Winning feels good, and good moods are contagious. Success makes it easier to view events in a positive light, to generate optimism. It produces energy and promotes morale. It is easier to aim high and expect to reach the target. It is easier to find the energy to work hard because it looks as if the hard work will pay off. These attitudes reinforce top performance.

Winning makes people feel more engaged with their tasks and with one another. It makes people like one another more, want to spend more time together, feel more generous, and therefore want to practice, prepare, and help one another succeed. It breeds respect, which then makes people more willing to take responsibility and admit mistakes, because they feel secure. These behaviors make it more likely that problems will be caught and solved, because people share information, take responsibility and admit mistakes, pull together and find solutions.

Winning makes it likely to turn informal tendencies into formal traditions, by building winners’ habits of responsibility, teamwork, and initiative into routines, processes, and practices that encourage and perpetuate them. It makes it more likely that leaders will remain in place so that there can be continuity of strategy and approach, institutionalizing systems for producing winners’ behavior. Winning provides the resources for investing in training and tools to ensure that people can be responsible members of the team. This makes it possible to transmit problem-solving and team-enhancing behavior to new people and, thus, to keep the winning streak going.

Winning makes it easier to attract financial backers, loyal customers, enthusiastic fans, talented recruits, media attention, opinion leader support, and political goodwill. Continuing to win stimulates this network to grow in size, scope, and magnitude of investment. Having a flow of valuable resources from the network makes it easier to invest internally in conditions associated with victory, including facilities and staff. And knowledge on the part of the team that there is external support for winning circles back to fuel positive expectations, further strengthening the cycle of success.

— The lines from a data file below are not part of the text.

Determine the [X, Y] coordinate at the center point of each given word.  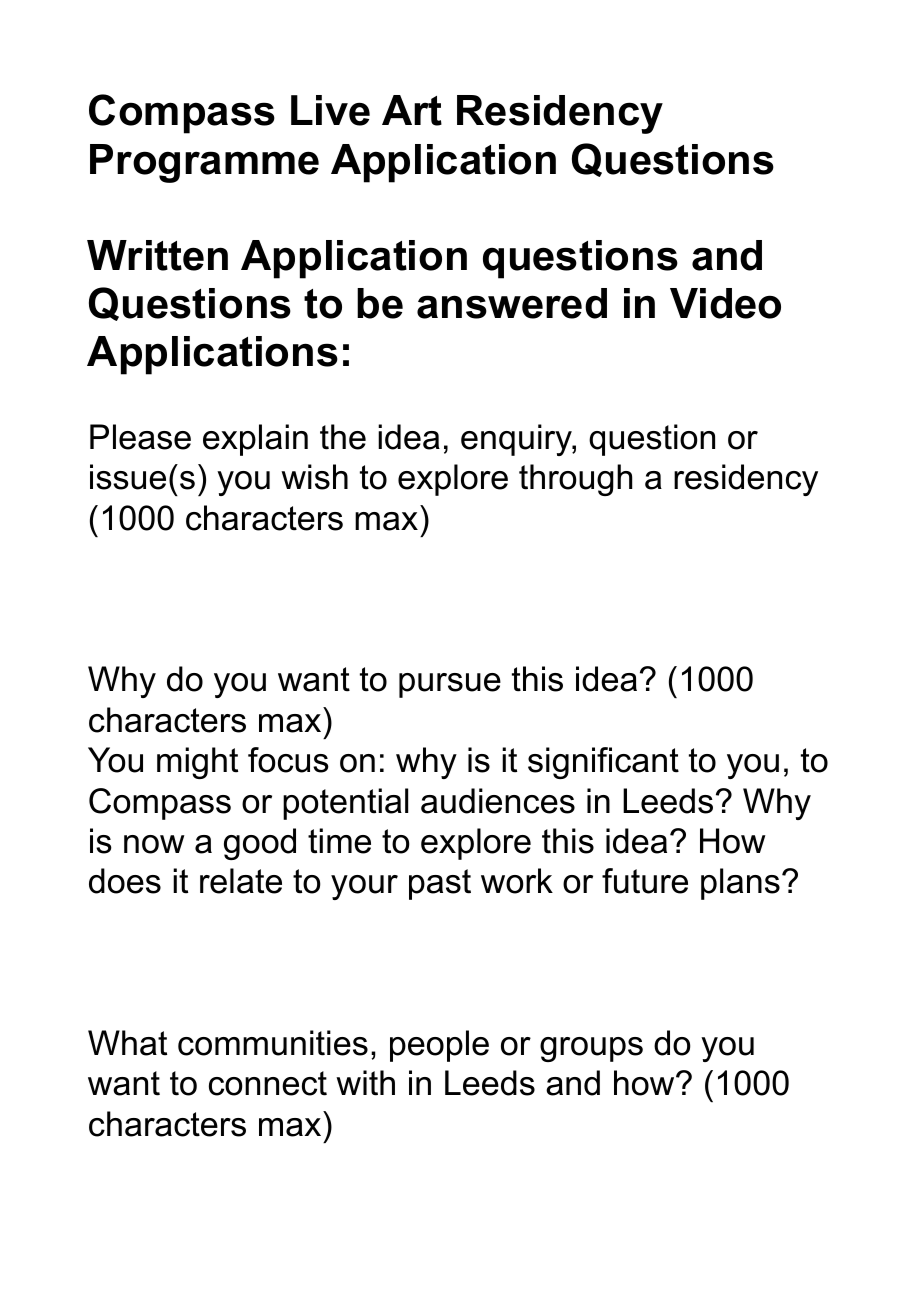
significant [603, 763]
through [575, 480]
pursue [450, 685]
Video [725, 303]
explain [255, 440]
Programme [204, 163]
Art [412, 110]
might [197, 763]
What [127, 1043]
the [343, 437]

At each level—emotional, behavioral, organizational, environmental—confidence both feeds winning and feeds off of it. Momentum builds because each success in a sequence of successes makes it easier to generate self-confidence, confidence in colleagues, confidence in the system, and investor confidence. All those aspects of confidence converge to prepare the people who must deliver victory on the field, even if the team is a different set of people each year. Winning becomes an ingrained tradition, embedded in the culture and supported by powerful external networks, even if individual talent comes and goes.